Gossip Girl 2.0, much like its characters, seems to be in the midst of an identity crisis. While very swanky and opulent, it’s hollow like a Faberge Egg. The show wants to Eat The Rich but ignores the fact that the life of the filthy rich was why the show was so popular. It’s desperately trying to appeal to the millenials of the original and the Gen-Z’s of today. The teachers are the millennials, guffawing at the younger generation and our curiosities in politics and technology while trying to demean and berate them at every turn — even on the social media platform cultivated by Gen Z.
The stakes of Gossip Girl 1.0 were consistently high — especially because Gossip Girl’s identity was unknown. Unfortunately, with the lack of a clear social hierarchy, the reboot never raises the stakes. Every named character seems to exist at the top of the social echelons which makes dethroning seem unlikely. If Gossip Girl is all-powerful and can destroy lives, why hasn’t anyone been seriously affected? The plot resolved all qualms within an episode, and soon, the goddess became defanged.
The dialogue is nothing exceptional — bordering on cheesy. With gems like “I’m not known, I’m influential.” and “Oh I remember, she’s from when your mom ran off on you and your dad,” forced exposition abounds. This isn’t an exclusively Gossip Girl problem, however, many reboots need to allude to their source material and pack a lot of information in dialogue.
But this reboot attempts to retcon and praise its predecessor simultaneously. Pointing out the flaws of the original series is an overused tactic, trying to prove its growth. Yes, it was far-fetched that a high schooler’s poem was published in The New Yorker — please don’t dwell on it. But the heavy-handed original series references serve as a reminder of a much better show that you could be watching instead.

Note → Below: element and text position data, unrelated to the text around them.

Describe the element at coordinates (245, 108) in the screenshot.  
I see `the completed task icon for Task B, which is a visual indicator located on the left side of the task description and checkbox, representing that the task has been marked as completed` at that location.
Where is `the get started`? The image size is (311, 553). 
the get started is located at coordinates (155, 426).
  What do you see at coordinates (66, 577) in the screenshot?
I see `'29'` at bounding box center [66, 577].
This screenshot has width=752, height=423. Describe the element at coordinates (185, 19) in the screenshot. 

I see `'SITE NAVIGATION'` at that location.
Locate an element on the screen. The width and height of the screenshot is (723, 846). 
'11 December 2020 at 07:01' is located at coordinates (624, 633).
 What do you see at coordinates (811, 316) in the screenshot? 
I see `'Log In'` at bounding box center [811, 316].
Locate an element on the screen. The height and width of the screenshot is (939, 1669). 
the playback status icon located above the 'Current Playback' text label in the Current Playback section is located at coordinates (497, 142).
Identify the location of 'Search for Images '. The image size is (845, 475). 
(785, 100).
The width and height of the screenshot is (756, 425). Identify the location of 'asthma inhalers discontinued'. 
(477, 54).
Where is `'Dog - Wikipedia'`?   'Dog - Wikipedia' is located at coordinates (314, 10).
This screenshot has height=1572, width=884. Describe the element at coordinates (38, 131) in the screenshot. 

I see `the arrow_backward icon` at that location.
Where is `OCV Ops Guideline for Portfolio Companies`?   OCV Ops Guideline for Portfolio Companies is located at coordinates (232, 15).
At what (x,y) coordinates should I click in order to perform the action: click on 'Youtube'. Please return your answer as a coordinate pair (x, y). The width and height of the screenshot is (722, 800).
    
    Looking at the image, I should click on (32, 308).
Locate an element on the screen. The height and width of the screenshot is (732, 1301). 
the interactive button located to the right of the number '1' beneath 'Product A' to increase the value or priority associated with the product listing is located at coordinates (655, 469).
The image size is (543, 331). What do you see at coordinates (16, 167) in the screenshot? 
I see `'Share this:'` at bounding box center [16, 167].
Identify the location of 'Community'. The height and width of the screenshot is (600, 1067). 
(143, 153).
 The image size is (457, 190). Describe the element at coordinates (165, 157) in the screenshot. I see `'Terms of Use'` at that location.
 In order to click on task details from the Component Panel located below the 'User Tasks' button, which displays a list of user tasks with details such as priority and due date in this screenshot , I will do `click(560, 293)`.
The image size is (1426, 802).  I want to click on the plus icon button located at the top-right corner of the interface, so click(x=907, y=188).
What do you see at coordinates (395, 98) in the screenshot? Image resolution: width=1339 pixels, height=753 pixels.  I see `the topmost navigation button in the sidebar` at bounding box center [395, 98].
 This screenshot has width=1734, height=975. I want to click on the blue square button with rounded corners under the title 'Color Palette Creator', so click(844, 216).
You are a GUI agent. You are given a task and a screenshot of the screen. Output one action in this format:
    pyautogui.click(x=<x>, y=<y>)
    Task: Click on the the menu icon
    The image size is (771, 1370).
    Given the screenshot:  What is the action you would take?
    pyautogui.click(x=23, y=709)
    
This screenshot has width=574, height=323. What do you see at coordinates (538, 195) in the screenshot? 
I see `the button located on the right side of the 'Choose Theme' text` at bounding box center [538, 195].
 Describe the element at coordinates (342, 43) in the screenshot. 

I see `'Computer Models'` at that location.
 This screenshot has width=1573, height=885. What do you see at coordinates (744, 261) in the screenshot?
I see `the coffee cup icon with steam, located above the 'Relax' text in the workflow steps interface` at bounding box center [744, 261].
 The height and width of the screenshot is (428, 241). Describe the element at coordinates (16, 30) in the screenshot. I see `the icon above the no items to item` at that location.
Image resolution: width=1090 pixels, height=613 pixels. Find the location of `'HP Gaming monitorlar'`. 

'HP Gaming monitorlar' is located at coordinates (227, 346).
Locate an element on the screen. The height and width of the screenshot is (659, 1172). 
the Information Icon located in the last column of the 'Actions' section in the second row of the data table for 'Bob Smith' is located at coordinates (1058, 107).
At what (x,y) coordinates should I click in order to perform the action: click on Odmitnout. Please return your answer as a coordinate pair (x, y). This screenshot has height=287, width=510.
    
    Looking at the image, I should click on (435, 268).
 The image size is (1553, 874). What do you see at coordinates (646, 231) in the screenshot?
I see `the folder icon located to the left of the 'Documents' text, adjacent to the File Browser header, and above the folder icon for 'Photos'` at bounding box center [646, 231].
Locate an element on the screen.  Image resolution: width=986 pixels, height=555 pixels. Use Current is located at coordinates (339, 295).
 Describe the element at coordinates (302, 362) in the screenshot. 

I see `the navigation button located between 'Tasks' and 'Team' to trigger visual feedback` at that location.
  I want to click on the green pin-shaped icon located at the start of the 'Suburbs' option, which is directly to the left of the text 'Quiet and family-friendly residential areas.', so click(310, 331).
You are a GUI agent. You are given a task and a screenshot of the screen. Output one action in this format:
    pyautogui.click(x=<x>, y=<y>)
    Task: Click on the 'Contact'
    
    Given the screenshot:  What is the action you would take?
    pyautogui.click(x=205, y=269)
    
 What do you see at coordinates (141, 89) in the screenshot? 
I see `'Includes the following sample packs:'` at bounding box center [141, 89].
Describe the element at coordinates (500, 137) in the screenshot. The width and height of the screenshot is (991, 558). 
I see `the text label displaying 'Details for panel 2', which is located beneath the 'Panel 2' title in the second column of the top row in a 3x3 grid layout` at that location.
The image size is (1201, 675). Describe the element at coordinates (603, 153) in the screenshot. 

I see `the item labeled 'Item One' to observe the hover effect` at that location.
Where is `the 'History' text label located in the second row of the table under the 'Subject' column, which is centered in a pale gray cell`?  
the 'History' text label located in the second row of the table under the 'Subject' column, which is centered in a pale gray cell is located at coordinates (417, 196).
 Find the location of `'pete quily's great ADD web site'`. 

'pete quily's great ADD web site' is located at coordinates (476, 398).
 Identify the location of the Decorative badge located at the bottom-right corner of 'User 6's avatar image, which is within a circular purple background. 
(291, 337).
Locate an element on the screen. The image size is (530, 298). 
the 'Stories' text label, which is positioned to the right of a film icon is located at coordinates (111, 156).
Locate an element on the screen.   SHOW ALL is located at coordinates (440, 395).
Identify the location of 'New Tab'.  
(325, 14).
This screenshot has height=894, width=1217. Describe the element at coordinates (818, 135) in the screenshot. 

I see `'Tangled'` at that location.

The show is not without its joys, however. Racial and sexual diversity is a delightful addition to a homogenous predecessor. In addition, the significant change from Gossip Girl being a blog to an Instagram account helped refresh the show for a new generation. Reprising her role as the titular omniscient internet goddess, Kristen Bell delights with her sensual catty, lilting voice — perfectly revealing each scandal. The actors are also great — though the cliche dialogue stunts their capabilities. With all its faults, however, Gossip Girl 2.0 is still captivating.
Grab a seat on the Met steps, or at least your bed, and be ready for self-aware decadence and infuriating plotlines. Why did they choose to reboot and downgrade a classic trashy teen soap? That’s a secret they’ll never tell. But, you know you’ll love it. Xoxo Gossip Girl.